§ EXERCISE INSTRUCTIONS:
• 1. Reproduce the PySpark notes from "Some issue with" through "df['timestamp'] ) < 100 )", inclusive.
• 2. According to the PySpark notes, what combination serves as a substitute for UDAF, which PySpark does not support?
• 3. Extend the PySpark notes with what would come next after their final line.

§ TEXT BLOCK:

Notes in Pyspark
init, stop
Common init setup for SparkSession
import numpy as np
import matplotlib.pyplot as plt
%matplotlib inline
import time
import cPickle as pickle
from pyspark import SparkContext, SparkConf
from pyspark.sql import SparkSession
from pyspark.sql.functions import *
from pyspark.sql.types import *
spark = SparkSession.builder.master('yarn').appName('linziheng:video') \
.config('spark.yarn.queue','userb') \
.config('spark.executor.memory','8g') \
.config('spark.executor.instances','40') \
.config('spark.sql.warehouse.dir','hdfs:///user/userb/linziheng') \ # add this line
.getOrCreate()
Some issue with spark session, spark sql
Known issue in spark 2.0.1 https://issues.apache.org/jira/browse/SPARK-17810 https://issues.apache.org/jira/browse/SPARK-15034 * https://docs.rapidminer.com/latest/radoop/troubleshooting/known-errors.html
we solve it by adding config in spark session builder:
.config('spark.sql.warehouse.dir','hdfs:///user/userb/linziheng')
Stop SparkSession
spark.stop()
Read data
RDD, Dataframe, Dataset
- https://databricks.com/blog/2016/07/14/a-tale-of-three-apache-spark-apis-rdds-dataframes-and-datasets.html
Convert to RDD to get more handle to data
Some issue when parsing csv data
the first row contains some unexpected data -> we solve it by filtering with
df.filter( length( df['timestamp'] ) < 100 )
df_sample = spark.read.option("header", "false").csv('hdfs:///user/userb/linziheng/original_data/result48.tar.gz')
Rename column names
oldColumns = df_sample.schema.names
newColumns = ["timestamp", "userid", "webid", "user_agent", "videoid"]
df_sample = reduce(lambda df, idx: df.withColumnRenamed(oldColumns[idx], newColumns[idx]),
xrange(len(oldColumns)), df)
print df basic info
df.printSchema()
print "row number: " + str( df.count() )
df.show(5)
Output
output as csv
- coalesce(n) means output results in n file
a3.coalesce(1).write.csv('/user/userb/linziheng/cikmToJournal/feature_value_all', header=True)
Convert column to list
l = df.select('colname').rdd.map(lambda row : row[0]).collect()
UDF, UDAF
UDF (user define function) test
from pyspark.sql.functions import udf
from pyspark.sql.types import StringType
def func(i):
return i.strip()
func_udf = udf(func, StringType())
a = df.withColumn("test", func_udf(df.videoid))
Pyspark cannot use UDAF (user define agg function)
- Problem
- UDAF is not supported in PySpark
- Solution
- collect_list + UDF = UDAF
- https://stackoverflow.com/questions/46187630/how-to-write-pyspark-udaf-on-multiple-columns
- Use
collect_set(col)

§ MATERIAL SHOWN:

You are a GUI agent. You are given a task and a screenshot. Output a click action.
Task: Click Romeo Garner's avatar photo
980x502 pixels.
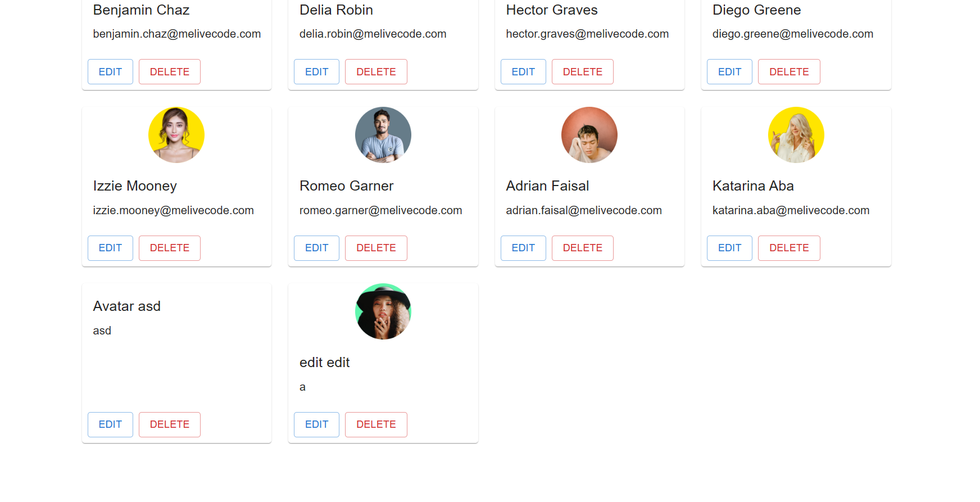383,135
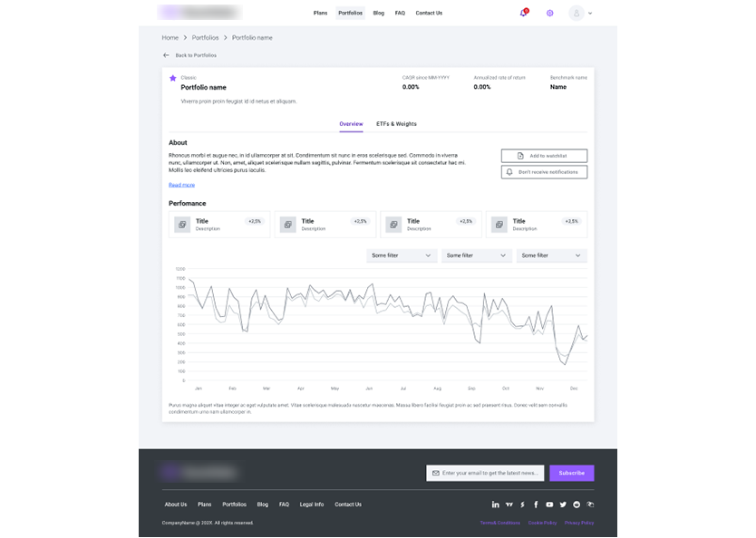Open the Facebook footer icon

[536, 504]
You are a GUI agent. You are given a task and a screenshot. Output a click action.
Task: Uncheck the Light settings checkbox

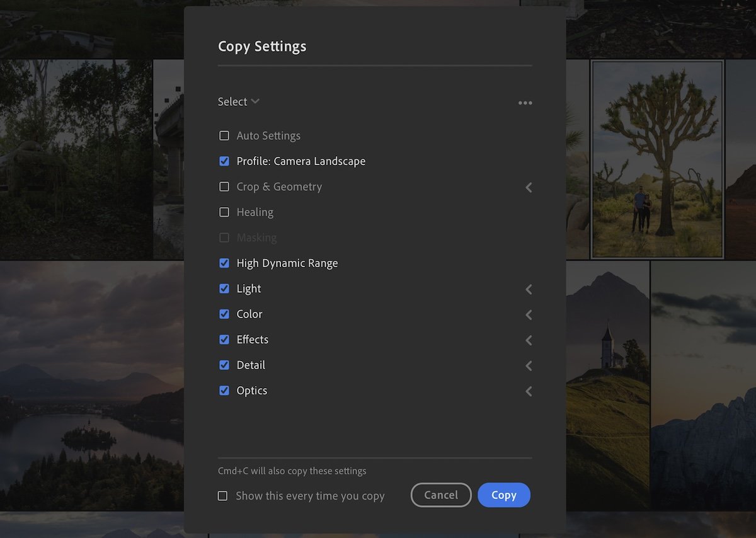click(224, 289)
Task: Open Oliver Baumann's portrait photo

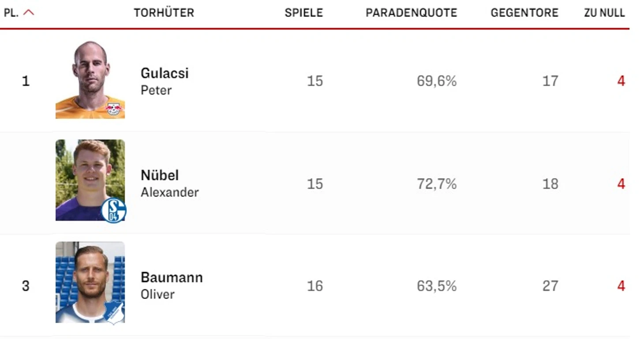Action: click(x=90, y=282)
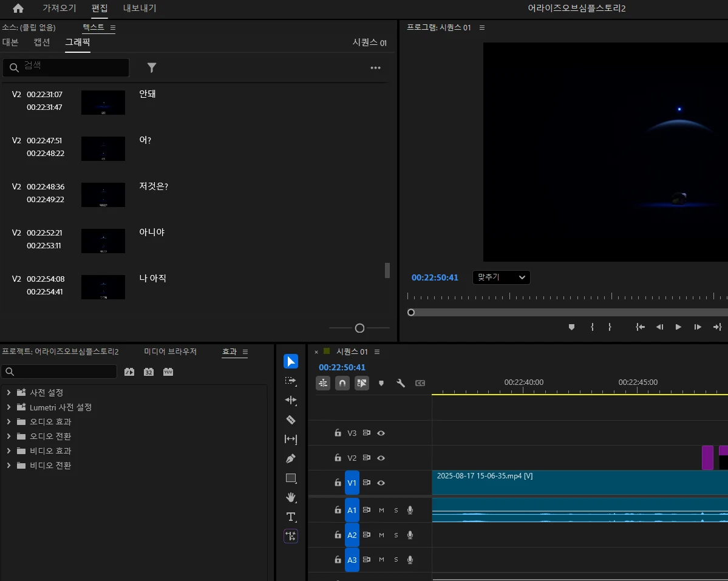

§ ANSWERS BY TASK:
• 1.
Some issue with spark session, spark sql
Known issue in spark 2.0.1 https://issues.apache.org/jira/browse/SPARK-17810 https://issues.apache.org/jira/browse/SPARK-15034 * https://docs.rapidminer.com/latest/radoop/troubleshooting/known-errors.html
we solve it by adding config in spark session builder:
.config('spark.sql.warehouse.dir','hdfs:///user/userb/linziheng')
Stop SparkSession
spark.stop()
Read data
RDD, Dataframe, Dataset
- https://databricks.com/blog/2016/07/14/a-tale-of-three-apache-spark-apis-rdds-dataframes-and-datasets.html
Convert to RDD to get more handle to data
Some issue when parsing csv data
the first row contains some unexpected data -> we solve it by filtering with
df.filter( length( df['timestamp'] ) < 100 )

• 2. collect_list combined with a UDF.

• 3.
andcollect_list(col)
first, then use a UDF
- Use Scala, Java to write UDAF, then import in Python
- collect_list + UDF = UDAF
# example usage
# first: groupby and collect_list
a = df.groupBy(df.userid).agg(count('videoid').alias('records_count'), \
countDistinct('webid').alias('webid_count'), \
collect_list(df.webid).alias('webid_list'), \
collect_list(df.videoid).alias('videoid_list'), \
collect_list(df.unix_timestamp).alias('timestamp_list'))
# then: apply udf to collected list
a2 = a.withColumn('avg_viewing_time_second', calcAvgViewingTime_udf(a.videoid_list, a.timestamp_list)) \
.withColumn('migrate_prob', calcMigrateProb_udf(a.webid_list, a.timestamp_list)) \
.select(['webid_count', 'records_count', 'avg_viewing_time_second', 'migrate_prob'])
Basic spark.sql.functions
unix_timestamp
- http://spark.apache.org/docs/latest/api/python/pyspark.sql.html#pyspark.sql.functions.unix_timestamp
pyspark.sql.functions.unix_timestamp(timestamp=None, format='yyyy-MM-dd HH:mm:ss')
'''
Convert time string with given pattern (‘yyyy-MM-dd HH:mm:ss’, by default) to Unix time stamp (in seconds), using the default timezone and the default locale, return null if fail.
if timestamp is None, then it returns current timestamp.
'''
df = df.withColumn('unix_timestamp', unix_timestamp(df.timestamp, 'yyyy-MM-dd HH:mm:ss'))
substring
- Note: in PySpark, substring is 1-index based
pyspark.sql.functions.substring(str, pos, len)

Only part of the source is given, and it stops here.